Problem description
Among the lines below, list those containing the string "Техподдержка".

Collected data
· · · · · · ·
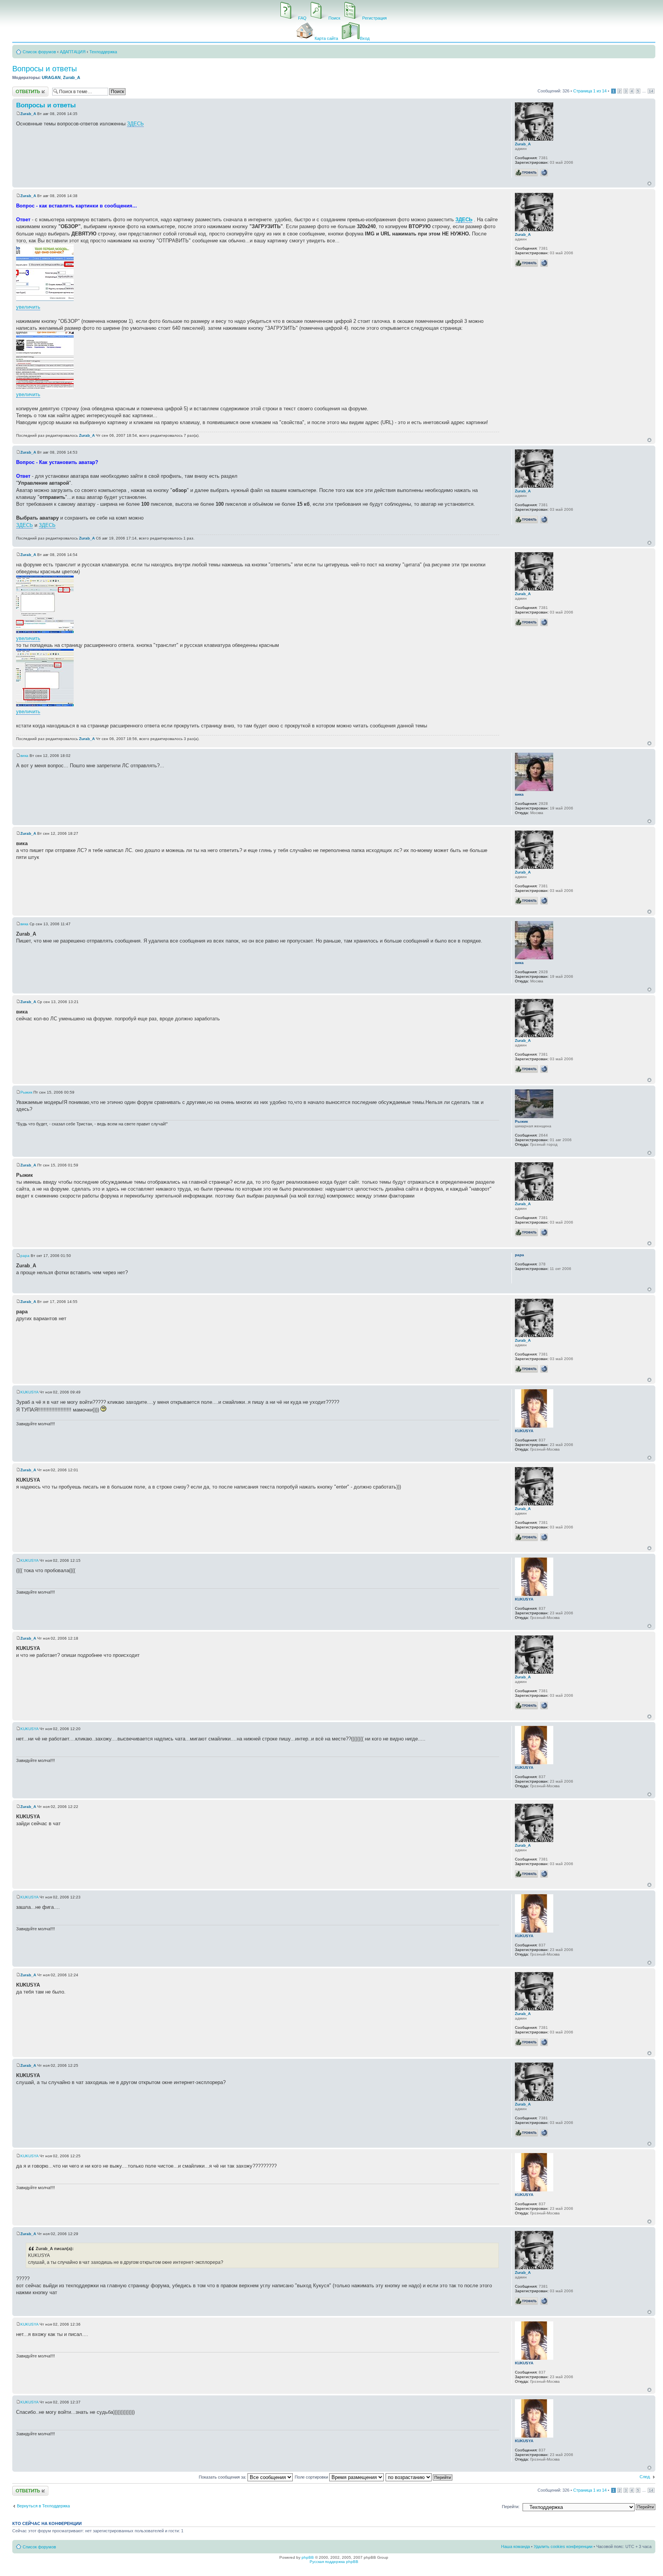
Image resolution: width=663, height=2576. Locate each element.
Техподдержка (103, 51)
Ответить (21, 89)
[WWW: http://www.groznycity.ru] (544, 172)
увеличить (28, 307)
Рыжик (26, 1092)
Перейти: (511, 2506)
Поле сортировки (312, 2477)
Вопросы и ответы (44, 68)
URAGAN (51, 77)
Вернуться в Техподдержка (43, 2506)
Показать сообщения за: (223, 2477)
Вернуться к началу (649, 183)
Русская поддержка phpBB (334, 2562)
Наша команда (515, 2546)
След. (645, 2476)
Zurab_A (71, 77)
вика (24, 755)
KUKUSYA (29, 1392)
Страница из (590, 91)
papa (25, 1255)
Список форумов (39, 51)
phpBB (308, 2557)
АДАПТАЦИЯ (73, 51)
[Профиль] (526, 172)
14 (651, 91)
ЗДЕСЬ (135, 124)
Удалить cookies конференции (563, 2546)
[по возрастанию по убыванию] (419, 2477)
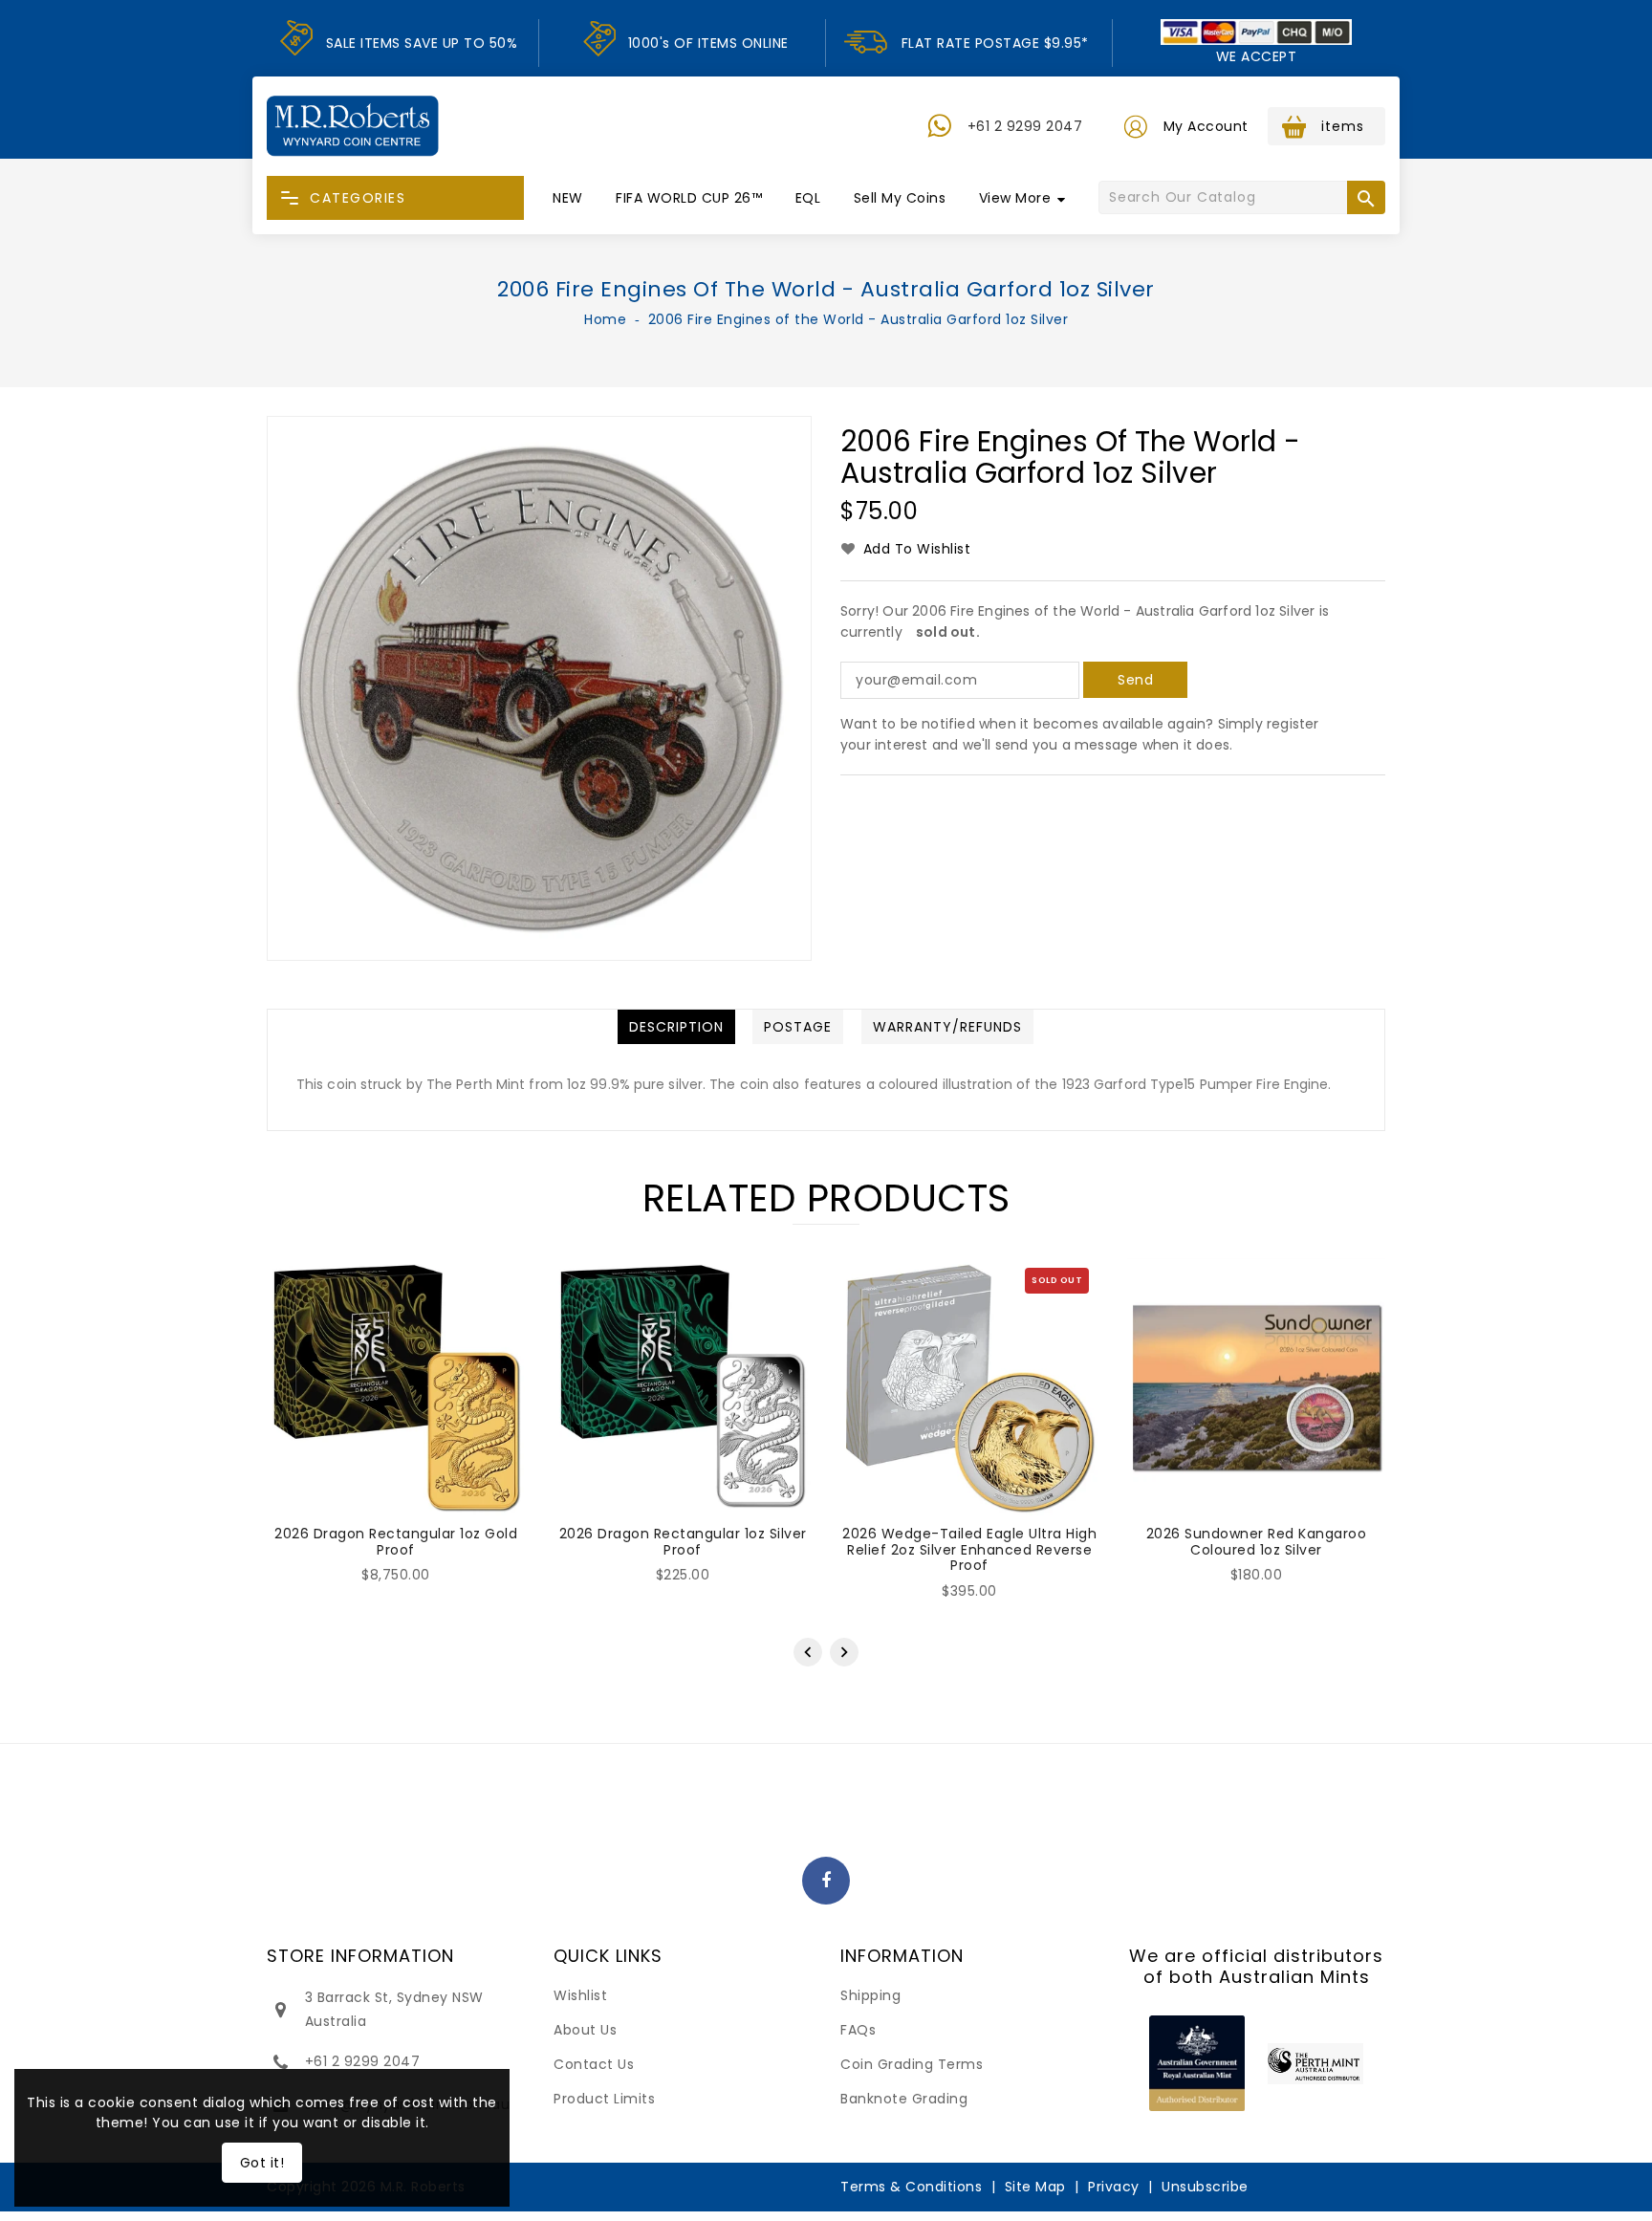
· · · · · · ·
Your solution
Техподдержка (103, 51)
Вернуться в Техподдержка (43, 2506)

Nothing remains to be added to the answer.